Rev. panam. salud pública ; 46: e55, 2022. tab, graf
Artículo en Portugués | LILACS-Express | LILACS | ID: biblio-1431979

RESUMEN

RESUMO A doença cardiovascular (DCV) é a principal causa de morte nas Américas, e a pressão arterial elevada é responsável por mais de 50% dos casos de DCV. Nas Américas, mais de um quarto das mulheres adultas e quatro de cada dez homens adultos têm hipertensão arterial, sendo que diagnóstico, tratamento e controle estão abaixo do ideal. Em 2021, a Organização Mundial da Saúde (OMS) divulgou uma atualização das diretrizes para o tratamento medicamentoso da hipertensão arterial em adultos. Esta publicação ressalta o papel facilitador da iniciativa Global HEARTS da OMS e da iniciativa HEARTS nas Américas para catalisar a implementação dessas diretrizes, oferece recomendações específicas de políticas para sua implementação e enfatiza a necessidade de uma abordagem estratégica abrangente para o controle da hipertensão arterial. Os autores clamam para que tanto as pessoas que advogam pela Saúde, quanto as autoridades responsáveis, priorizem a prevenção e o controle da hipertensão arterial como forma de melhorar a saúde e o bem-estar das populações e reduzir as disparidades de saúde cardiovascular dentro das populações das Américas e entre elas.


ABSTRACT Cardiovascular disease (CVD) is the leading cause of death in the Americas and raised blood pressure accounts for over 50% of CVD. In the Americas over a quarter of adult women and four in ten adult men have hypertension and the diagnosis, treatment and control are suboptimal. In 2021, the World Health Organization (WHO) released an updated guideline for the pharmacological treatment of hypertension in adults. This policy paper highlights the facilitating role of the WHO Global HEARTS initiative and the HEARTS in the Americas initiative to catalyze the implementation of this guideline, provides specific policy advice for implementation, and emphasizes that an overarching strategic approach for hypertension control is needed. The authors urge health advocates and policymakers to prioritize the prevention and control of hypertension to improve the health and wellbeing of their populations and to reduce CVD health disparities within and between populations of the Americas.
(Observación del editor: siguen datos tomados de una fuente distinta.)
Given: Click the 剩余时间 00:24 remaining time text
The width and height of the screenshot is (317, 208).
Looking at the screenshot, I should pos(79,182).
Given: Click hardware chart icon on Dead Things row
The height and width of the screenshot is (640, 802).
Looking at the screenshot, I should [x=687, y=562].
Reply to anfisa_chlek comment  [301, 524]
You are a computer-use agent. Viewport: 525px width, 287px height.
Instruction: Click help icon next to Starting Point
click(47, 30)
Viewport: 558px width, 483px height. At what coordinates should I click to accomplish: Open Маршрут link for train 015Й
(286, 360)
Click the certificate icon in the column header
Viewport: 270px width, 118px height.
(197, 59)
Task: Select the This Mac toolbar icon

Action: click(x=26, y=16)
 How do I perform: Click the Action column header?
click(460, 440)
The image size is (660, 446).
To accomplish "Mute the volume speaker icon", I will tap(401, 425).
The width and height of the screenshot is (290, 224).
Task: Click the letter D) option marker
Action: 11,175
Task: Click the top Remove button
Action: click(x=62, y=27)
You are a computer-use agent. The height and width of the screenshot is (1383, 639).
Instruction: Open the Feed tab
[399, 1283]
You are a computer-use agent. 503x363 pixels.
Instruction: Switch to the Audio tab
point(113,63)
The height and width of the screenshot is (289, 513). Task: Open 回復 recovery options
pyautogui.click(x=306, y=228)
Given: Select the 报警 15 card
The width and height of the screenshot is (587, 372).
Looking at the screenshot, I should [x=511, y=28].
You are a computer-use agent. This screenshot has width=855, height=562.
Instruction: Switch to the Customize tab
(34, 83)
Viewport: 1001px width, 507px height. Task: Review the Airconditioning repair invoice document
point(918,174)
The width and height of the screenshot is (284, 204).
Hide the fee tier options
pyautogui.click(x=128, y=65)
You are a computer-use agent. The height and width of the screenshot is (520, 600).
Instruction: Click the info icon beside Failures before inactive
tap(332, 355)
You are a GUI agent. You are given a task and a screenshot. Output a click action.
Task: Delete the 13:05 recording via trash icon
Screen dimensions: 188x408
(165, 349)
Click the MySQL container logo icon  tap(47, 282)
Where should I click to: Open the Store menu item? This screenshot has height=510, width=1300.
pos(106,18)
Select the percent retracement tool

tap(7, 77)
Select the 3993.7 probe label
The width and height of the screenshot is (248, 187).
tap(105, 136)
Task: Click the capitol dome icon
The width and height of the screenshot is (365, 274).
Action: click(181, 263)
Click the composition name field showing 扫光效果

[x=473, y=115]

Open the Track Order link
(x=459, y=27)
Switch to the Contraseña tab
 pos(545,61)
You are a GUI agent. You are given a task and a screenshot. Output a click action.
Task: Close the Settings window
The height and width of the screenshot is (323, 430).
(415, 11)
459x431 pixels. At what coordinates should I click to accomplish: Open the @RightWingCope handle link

RESUMEN Las enfermedades cardiovasculares son la principal causa de muerte en la Región de las Américas y la hipertensión es la causa de más del 50% de ellas. En la Región, más de una cuarta parte de las mujeres adultas y cuatro de cada diez hombres adultos tienen hipertensión y su diagnóstico, tratamiento y control son deficientes. En el 2021, la Organización Mundial de la Salud (OMS) publicó directrices actualizadas sobre el tratamiento farmacológico de la hipertensión en personas adultas. En este artículo se destaca el papel facilitador de la iniciativa mundial HEARTS de la OMS y la iniciativa HEARTS en las Américas para catalizar la implementación de estas directrices, a la vez que se proporciona asesoramiento específico sobre políticas para dicha implementación y se destaca la necesidad de adoptar un enfoque estratégico general para el control de la hipertensión. Los autores instan a quienes abogan por la salud y a los responsables de las políticas a priorizar la prevención y el control de la hipertensión para mejorar la salud y el bienestar de la población, y a reducir las disparidades de salud en relación con las enfermedades cardiovasculares dentro de la población y entre las poblaciones de la Región de las Américas.